Our predicament now is how to proceed. We will definitely be taking a break for a few months to recoup and heal. Like a "use-contraceptive-every-time" break! We learned our lesson with that! But after that, do we just keep trying and hope another one sticks. Or do we take the biggest gamble of our lives and pursue the only treatment plan our doctor says might help (MIGHT being the operative word) and do IVF combined with Preimplantation Genetic Diagnosis (PGD) and have our embryos tested before implantation to make sure all the chromosomes are normal, therefore reducing the risk of miscarriage? Our insurance will cover none of this and it is not cheap to say the least. I have thought this over a lot. I have prayed about it. There are pros and cons to both but I just don't know. And that is where we are at...contemplating what to do next. Maybe I will fall apart tomorrow. Maybe I will battle the heavy darkness again tomorrow, but for now I am basking in the light He shown down on me and my miracle baby this week.

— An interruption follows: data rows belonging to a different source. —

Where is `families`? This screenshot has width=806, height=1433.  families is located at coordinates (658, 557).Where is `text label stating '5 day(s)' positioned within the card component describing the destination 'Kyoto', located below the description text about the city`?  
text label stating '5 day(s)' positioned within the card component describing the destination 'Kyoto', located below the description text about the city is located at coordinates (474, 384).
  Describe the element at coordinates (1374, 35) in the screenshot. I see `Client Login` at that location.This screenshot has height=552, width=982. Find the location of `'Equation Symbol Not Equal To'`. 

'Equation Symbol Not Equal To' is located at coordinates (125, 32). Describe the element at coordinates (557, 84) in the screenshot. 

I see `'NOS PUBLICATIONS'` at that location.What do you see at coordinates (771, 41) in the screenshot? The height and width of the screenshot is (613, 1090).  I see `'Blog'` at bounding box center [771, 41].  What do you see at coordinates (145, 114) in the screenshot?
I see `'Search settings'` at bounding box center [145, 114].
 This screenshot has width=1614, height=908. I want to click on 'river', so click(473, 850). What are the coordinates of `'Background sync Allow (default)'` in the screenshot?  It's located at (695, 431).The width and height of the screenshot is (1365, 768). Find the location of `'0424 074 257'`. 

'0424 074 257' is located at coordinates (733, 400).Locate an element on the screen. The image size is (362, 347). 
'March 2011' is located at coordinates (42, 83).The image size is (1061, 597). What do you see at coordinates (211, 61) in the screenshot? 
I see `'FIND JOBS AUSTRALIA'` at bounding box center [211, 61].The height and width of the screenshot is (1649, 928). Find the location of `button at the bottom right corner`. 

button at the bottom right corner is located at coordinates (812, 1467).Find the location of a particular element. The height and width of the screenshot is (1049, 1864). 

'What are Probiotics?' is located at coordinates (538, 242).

That's enough for today. I promise all my posts won't be this long (OK, maybe I can't promise that but I will try really hard!). Next time I will tell you the reason behind the title of my blog, "Somewhere Over the Rainbow". Until then, welcome to our journey. You will probably find out more about Jason and I than you ever wanted to know! And to my Little Ones, I love you always and forever and no matter what.
14 Weeks with baby number 4. Tiny baby bump popping out.
Baby number 4 - 10 Weeks, my last ultrasound until the one we had to confirm there was no heart beat.
Baby's foot prints given to Jason after my surgery.